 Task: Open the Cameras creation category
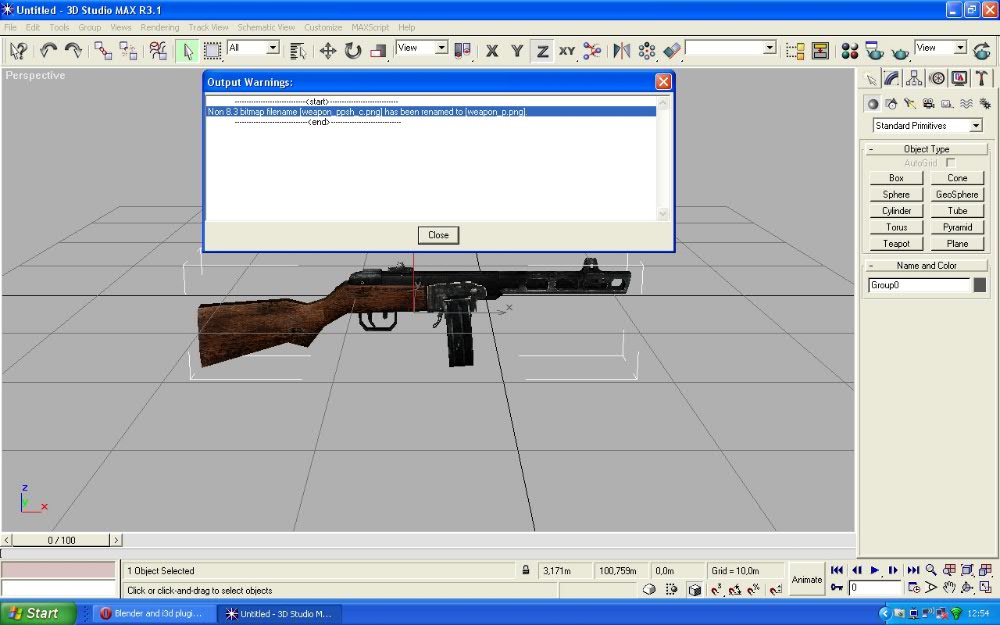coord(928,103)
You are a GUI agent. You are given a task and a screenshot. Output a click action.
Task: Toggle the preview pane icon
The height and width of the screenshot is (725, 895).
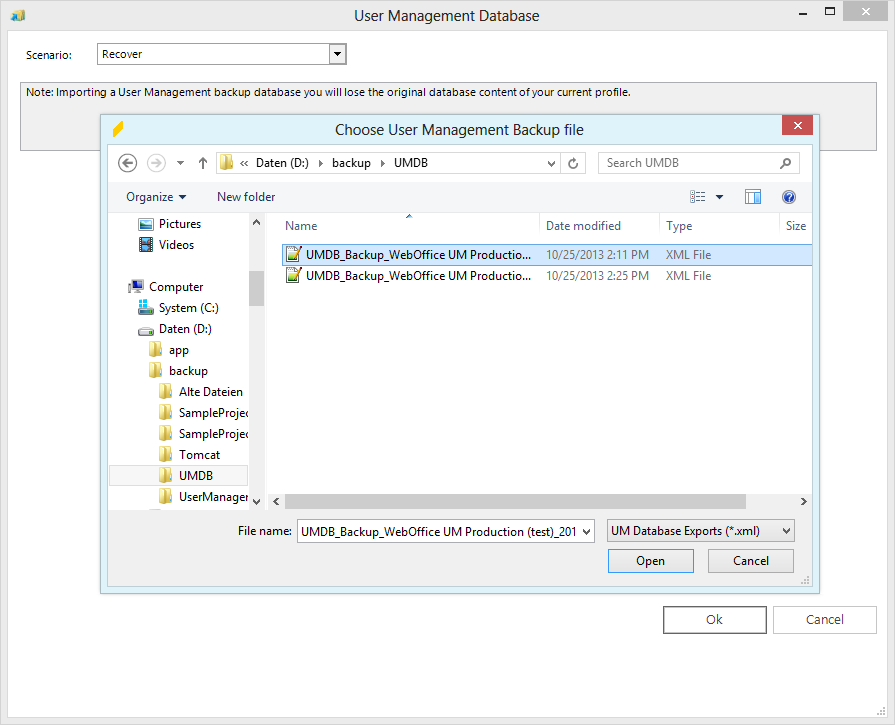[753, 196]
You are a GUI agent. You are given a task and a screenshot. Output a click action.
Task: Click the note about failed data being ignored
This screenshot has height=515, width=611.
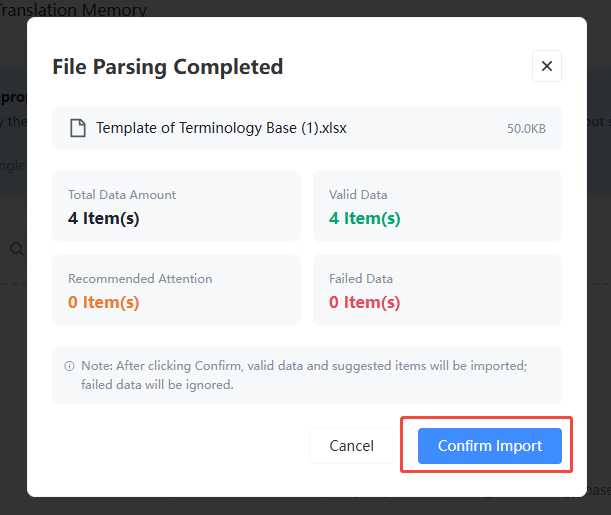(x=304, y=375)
================================
» **Description of the task**:
Could every entry above be printed again exactly, images excluded?

» **Result of this exercise**:
 Task: Open the Cameras creation category
coord(928,103)
You are a GUI agent. You are given a task and a screenshot. Output a click action.
Task: Toggle the preview pane icon
The height and width of the screenshot is (725, 895).
[753, 196]
You are a GUI agent. You are given a task and a screenshot. Output a click action.
Task: Click the note about failed data being ignored
This screenshot has height=515, width=611.
(x=304, y=375)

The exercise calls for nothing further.